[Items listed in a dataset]

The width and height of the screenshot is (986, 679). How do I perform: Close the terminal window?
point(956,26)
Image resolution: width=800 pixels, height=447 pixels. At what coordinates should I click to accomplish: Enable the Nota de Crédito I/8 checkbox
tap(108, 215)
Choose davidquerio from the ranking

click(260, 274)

= Problem to solve =
All of the entries must be quoted exactly; please include each one.

= Exercise solution =
The width and height of the screenshot is (986, 679). How do I perform: Close the terminal window?
point(956,26)
Image resolution: width=800 pixels, height=447 pixels. At what coordinates should I click to accomplish: Enable the Nota de Crédito I/8 checkbox
tap(108, 215)
Choose davidquerio from the ranking

click(260, 274)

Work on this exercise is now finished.